We investigated the extent of pseudogenization in twelve paleo-polyploid plant species that underwent WGMs at different times in their evolutionary past (Figure 1A and Supplementary Table 1). The PseudoPipe pipeline⁴⁸ was utilized to identify putative pseudogenes. Pseudogenes were identified as genomic sequences that reside in the non-coding regions of a genome, encompassing all areas outside the coding exons, and have sequence similarity with a functional gene. In total, we obtain a highly variable total number of putative pseudogenes for different species, ranging from 6,989 in Arabidopsis thaliana to 236,487 in Zea mays (Supplementary Figure 1 and Supplementary Data 1). These putative pseudogenes were classified into three classes in accordance to PseudoPipe: (1) “retro-transposed (or processed) pseudogenes” that originated by retro-transposition of a reverse transcribed mRNA, (2) “duplicated pseudogenes” that originated from the duplication of a gene, and (3) “fragmented pseudogenes”, encompassing pseudogenes characterized by a highly fragmented structure, making it challenging to attribute them to a specific origin (Materials and Methods). In addition to these generic classes, we further defined a class of “WGM-derived pseudogenes”, encompassing our focal interest, for pseudogenes initially classified as “duplicated” or “fragmented” that were located in intergenic regions. This classification is based on their presence in collinear “homoeologous” (i.e., derived from a WGD or hybridization event) segments, which are defined as two or more regions within a genome containing several paralogous (pseudo)genes that largely maintain their order and orientation. As such, a “duplicated” or “fragmented” pseudogene that forms a homologous pair with a functional paralogous gene, is assumed to be “WGM-derived”. Duplicated pseudogenes that are not WGM-derived are then considered to be derived from small-scale duplication (SSD). The WGM-derived pseudogenes are consistently the smallest class, ranging from 61 in Sorghum bicolor to 1,761 in Glycine max (Figure 1B). Most WGM-derived pseudogenes came from the fragmented rather than the duplicated class, suggesting that pseudogenes of this class generally also have a fragmented structure. We compared our results with previous studies, revealing variability in the identification of pseudogenes that can be attributed to the absence of a precise definition for pseudogenes (Supplementary Text 1).
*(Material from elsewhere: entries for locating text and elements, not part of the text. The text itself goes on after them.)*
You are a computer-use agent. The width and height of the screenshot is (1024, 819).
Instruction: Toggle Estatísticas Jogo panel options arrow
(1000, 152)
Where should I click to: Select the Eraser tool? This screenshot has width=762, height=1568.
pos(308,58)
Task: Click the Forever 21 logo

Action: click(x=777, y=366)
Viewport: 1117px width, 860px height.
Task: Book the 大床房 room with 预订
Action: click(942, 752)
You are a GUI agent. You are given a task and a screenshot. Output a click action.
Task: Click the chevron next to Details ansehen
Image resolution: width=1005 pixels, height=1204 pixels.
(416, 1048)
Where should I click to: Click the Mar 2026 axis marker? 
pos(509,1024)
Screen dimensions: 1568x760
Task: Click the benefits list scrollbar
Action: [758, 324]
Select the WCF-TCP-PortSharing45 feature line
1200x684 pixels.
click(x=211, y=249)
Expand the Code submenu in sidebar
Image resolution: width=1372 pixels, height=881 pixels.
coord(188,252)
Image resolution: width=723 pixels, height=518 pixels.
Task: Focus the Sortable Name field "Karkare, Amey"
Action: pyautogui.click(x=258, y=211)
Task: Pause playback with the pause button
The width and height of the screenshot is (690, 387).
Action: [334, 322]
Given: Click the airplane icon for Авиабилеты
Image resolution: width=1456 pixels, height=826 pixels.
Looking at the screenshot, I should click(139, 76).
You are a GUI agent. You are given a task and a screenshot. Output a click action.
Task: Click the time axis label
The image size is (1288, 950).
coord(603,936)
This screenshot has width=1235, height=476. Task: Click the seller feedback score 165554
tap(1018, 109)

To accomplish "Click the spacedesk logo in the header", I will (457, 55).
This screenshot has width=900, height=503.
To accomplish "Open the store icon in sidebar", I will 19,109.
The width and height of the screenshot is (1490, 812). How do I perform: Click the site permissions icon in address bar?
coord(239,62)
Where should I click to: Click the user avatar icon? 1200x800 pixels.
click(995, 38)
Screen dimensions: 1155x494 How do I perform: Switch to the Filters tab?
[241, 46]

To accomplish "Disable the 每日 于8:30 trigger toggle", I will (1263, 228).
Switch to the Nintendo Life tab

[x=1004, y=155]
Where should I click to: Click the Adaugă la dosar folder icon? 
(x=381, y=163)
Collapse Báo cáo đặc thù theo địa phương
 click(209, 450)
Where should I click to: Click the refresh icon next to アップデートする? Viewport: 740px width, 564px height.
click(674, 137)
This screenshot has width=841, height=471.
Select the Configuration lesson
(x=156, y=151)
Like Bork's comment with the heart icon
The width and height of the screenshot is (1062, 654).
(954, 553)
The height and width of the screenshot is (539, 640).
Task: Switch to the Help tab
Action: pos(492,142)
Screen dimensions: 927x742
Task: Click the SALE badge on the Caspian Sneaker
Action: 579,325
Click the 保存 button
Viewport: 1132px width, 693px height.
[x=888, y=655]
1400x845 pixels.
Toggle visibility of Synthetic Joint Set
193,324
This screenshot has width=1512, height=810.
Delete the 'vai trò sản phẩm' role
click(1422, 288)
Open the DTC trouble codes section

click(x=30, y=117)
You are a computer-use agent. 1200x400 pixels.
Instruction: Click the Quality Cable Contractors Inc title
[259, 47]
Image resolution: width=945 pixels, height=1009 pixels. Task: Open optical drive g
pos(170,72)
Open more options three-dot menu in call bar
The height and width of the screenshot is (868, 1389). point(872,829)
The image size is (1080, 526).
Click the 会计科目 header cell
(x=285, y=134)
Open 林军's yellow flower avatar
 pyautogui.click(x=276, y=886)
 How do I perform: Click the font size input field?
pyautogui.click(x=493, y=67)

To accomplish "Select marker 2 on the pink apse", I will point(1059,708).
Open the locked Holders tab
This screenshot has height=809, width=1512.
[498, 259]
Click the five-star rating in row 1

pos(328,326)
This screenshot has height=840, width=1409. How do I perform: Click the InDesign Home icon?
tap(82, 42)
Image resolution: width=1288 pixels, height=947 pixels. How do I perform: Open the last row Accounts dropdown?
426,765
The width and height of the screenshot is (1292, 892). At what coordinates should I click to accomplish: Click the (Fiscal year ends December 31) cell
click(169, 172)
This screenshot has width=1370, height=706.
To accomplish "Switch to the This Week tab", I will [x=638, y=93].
The total number of pseudogenes exhibit a moderately significant correlation with genome size (Spearman’s ρ = 0.57, p-value = 0.003) and the number of retro-transposons in the genome (Spearman’s ρ = 0.59, p-value = 0.02) (Supplementary Table 2 for more correlations between pseudogenes and genomic features). In contrast, the total number of pseudogenes does not significantly correlate with the timing of the most recent WGM in a species (Spearman’s ρ = -0.43, p-value = 0.20). Moreover, the number of fragmented pseudogenes also correlates significantly with the number of retrotransposons in the genome (Spearman’s ρ = 0.77, p-value = 0.03). Together with the large number of retro-transposed pseudogenes, which was very often larger than the number of duplicated (SSD- and WGM-derived) pseudogenes (Supplementary Figure 1), the significant correlations suggest that a large fraction of the pseudogenes originated from retro-transposition events. Surprisingly, the number of retro-transposed pseudogenes itself does not correlate with the number of retrotransposons in the genome (Spearman’s ρ = 0.36, p-value = 0.18). A potential explanation for the lack of correlation may be that retro-transposed pseudogenes were identified using stringent cut-off criteria, resulting in a large number of them being categorized as fragmented pseudogenes.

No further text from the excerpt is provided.